La ex Alta Comisionada para los Derechos Humanos de la ONU, Mary Robinson, presentó tres propuestas prácticas para fortalecer la incorporación:

  1. Crear foros en virtud de la CMNUCC y el Consejo para permitir que las comunidades de derechos humanos y de cambio climático compartan ejemplos y buenas prácticas (a partir del Compromiso de Ginebra);

  2. que la comunidad de derechos humanos elabore directrices sobre cómo integrar las obligaciones, las normas y los principios de derechos humanos a la política sobre el clima (es decir, cómo poner en práctica un enfoque moldeado por los derechos humanos); y

  3. que los Estados incluyan consideraciones sobre los vínculos entre los derechos humanos y el cambio climático en sus informes ante el Consejo de Derecho Humanos (es decir, el examen periódico universal) y sus informes conforme a la CMNUCC (es decir, las comunicaciones nacionales).

Una última medida prometedora reciente fue la decisión que tomó el Consejo de Derechos Humanos de renovar y fortalecer el mandato del Relator Especial sobre los derechos humanos y el medio ambiente. Como una señal temprana de su intención de aprovechar este papel para ayudar a promover una postura más ambiciosa en París, en abril de 2015, el Relator Especial encabezó una declaración conjunta de 14 titulares de mandatos de procedimientos especiales ante la Conferencia de las Partes de la CMNUCC sobre las posibles consecuencias para los derechos humanos a nivel mundial de un aumento de 2 ºC o 1.5 ºC en las temperaturas mundiales promedio.

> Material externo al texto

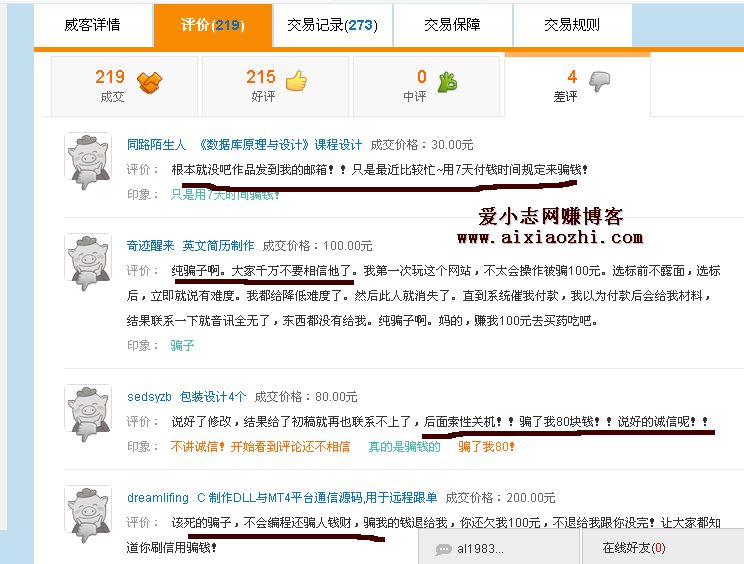Open 同路陌生人's pig avatar
The width and height of the screenshot is (744, 564).
(88, 162)
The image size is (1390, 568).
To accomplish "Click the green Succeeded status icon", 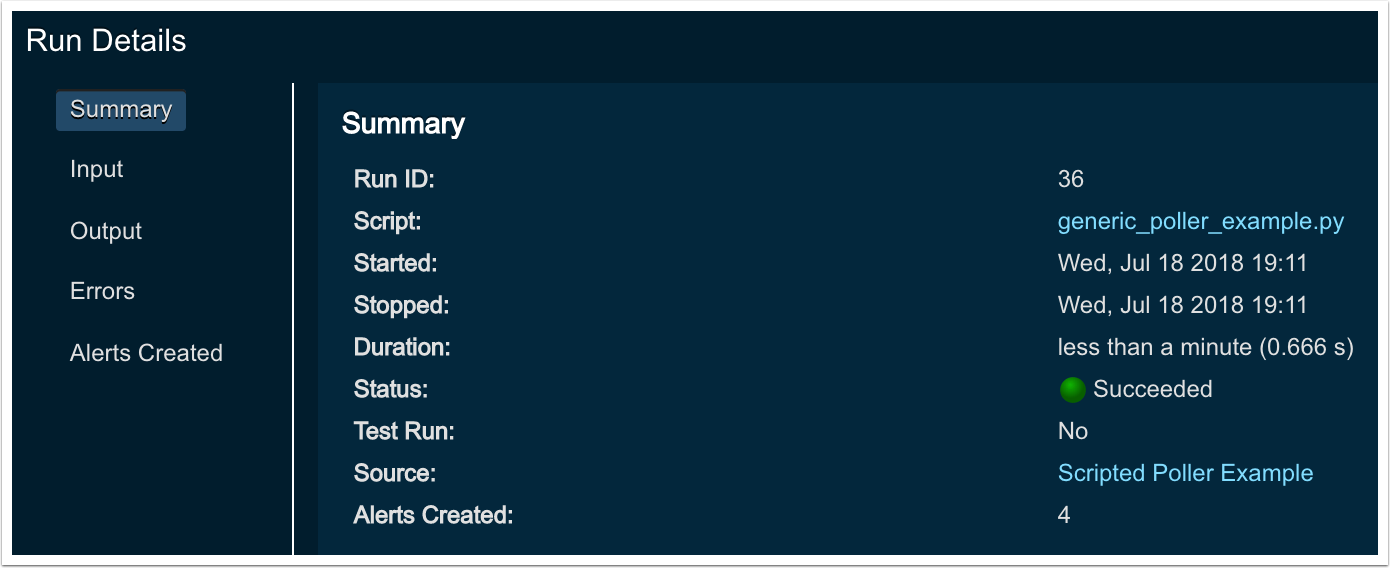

Estas son, claro está, medidas relativamente pequeñas cuando se comparan con la enormidad de los desafíos de derechos humanos que plantea el cambio climático. Pero eso no significa que la comunidad internacional deba dejar de tomarlas. Sigue siendo de vital importancia que, cuando se reúnan en París más adelante en este año, las autoridades internacionales en materia de cambio climático comprendan las consecuencias para los derechos humanos de las decisiones que se espera que tomen, particularmente para los integrantes más vulnerables de la sociedad. Y sigue siendo importante que los Estados pongan en práctica cualquier acuerdo alcanzado en París de una manera congruente con sus obligaciones internacionales de derechos humanos. Estos objetivos son algo por lo que aún vale a pena luchar.


Marc Limon es el director ejecutivo del Universal Rights Group.